Isabel Bishop’s female figures are more realistic. Bishop emphasized the interaction between two female workers in Office Girls (1938). Bishop began to work in her Fourteenth Street studio in 1926 at age 24. The etching Office Girls is typical of Bishop’s figurative groups. The mirror positioning of their legs from hip to feet conveys a sense of camaraderie between the two women. Bishop was classically trained, and was influenced by the art of Rubens and Renoir in addition to her studies with Miller. She also found inspiration from the literary world, including the works of Goethe and Henry James. The following quote from Henry James hung on her Fourteenth Street studio wall:

We walk in the dark.
We do what we can- we give what we have.
Our doubt is our passion, and our passion our task.
The rest is the madness of art.7

Raphael, Moses, and Isaac – the Soyer brothers – brought attention to the suffering of ordinary people through their art. The Soyers “specialized in figures that were psychologically isolated, melancholy, and bored.”8 Raphael Soyer was influenced by the art of several artists from Rembrandt to Kokocshka to Hopper. Soyer’s mixture of realism in subject matter and abstraction in form distinguishes Soyer from his contemporaries. His choice of the lithographic process also enhanced his ability to create a spontaneous, sketched feeling within his prints. Raphael Soyer’s R.R. Waiting Room (1954) and Woman in Red Stockings (1979) exhibit this tendency toward melancholy figures reminiscent of the nineteenth century French painters Honoré Daumier and François Millet. R.R. Waiting Room is particularly evocative of Daumier’s Third Class Carriage (1862). Both works possess the sense of being alone in a crowd. While Woman in Red Stockings is obviously indebted to the imagery of Edgar Degas, Soyer imbues the female figure with distinct individuality:

How many other American artists have done so many versions of female models, or done them so convincingly. What is American in Soyer’s treatment is the fact that they are never idealized or generalized. He treats them as individuals while never losing sight of their desirability as women.9

In Kathleen (Putting Out a Cigarette) Soyer emphasized the mood of the subject by compressing her figure within a stark compositional space. The dark, somber colors indicate the dreary environment in which the woman exists. Her confrontational gaze conveys strength and endurance despite her bleak circumstances.
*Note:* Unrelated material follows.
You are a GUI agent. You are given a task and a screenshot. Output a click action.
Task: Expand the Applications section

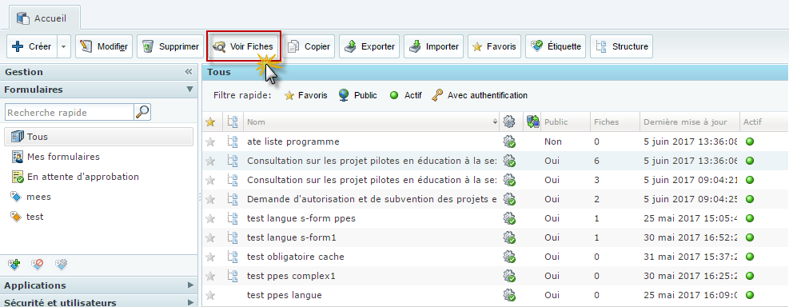(98, 285)
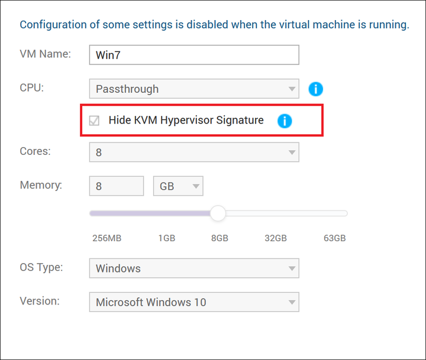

While the American Scene movement was supplanted by progressive styles of Modernism and the impact of mass media in the 1950s, several artists have returned to Regionalist and Social Realist roots. Artists like Sidney Goodman and Steven Assael have adopted the ideas of Social Realism in their art. Their willingness to reveal the seedy side of American life continues to address the ideals set forth by their predecessors. Views of small town America, as seen in the work of Barry Vance, celebrate the beauty and simple lifestyle that still exists in areas of our nation. All of these artists continue to focus on the purpose of the American Scene – to produce art that is distinctly American.

  1. Barbara Haskell, The American Century, 94.
  2. Artists in the show included Goya, Delacroix, Daumier, Courbet, Manet, VanGogh, Gaugin, Cézanne, Matisse, Seurat, Picasso, Braque, Rodin, and Brancusi, while American painting of all types dominated the numbers. H.H. Arnason, History of Modern Art: Painting, Sculpture, Architecture, Photography, (New York: Harry N. Abrams, Inc. 1998), 418.
  3. Diane Kelder, “Introduction” in Stuart Davis, 6.
  4. Lowey S. Sims, Stuart Davis American Painter, 197.
  5. In December 1933, through the efforts of Bruce, over one million dollars of the CWA’s money was used to for the Public Works of Art Project (PWAP). Barbara Haskell, 216.
  6. Ibid.
  7. Quote from Henry James in Susan Teller, 6.
  8. Barbara Haskell, 261.
  9. Jacob Kainen, “Forward” in Raphael Soyer: Fifty Years of Printmaking 1917-1967, (New York: Da Capo Press, 1978), vii-viii.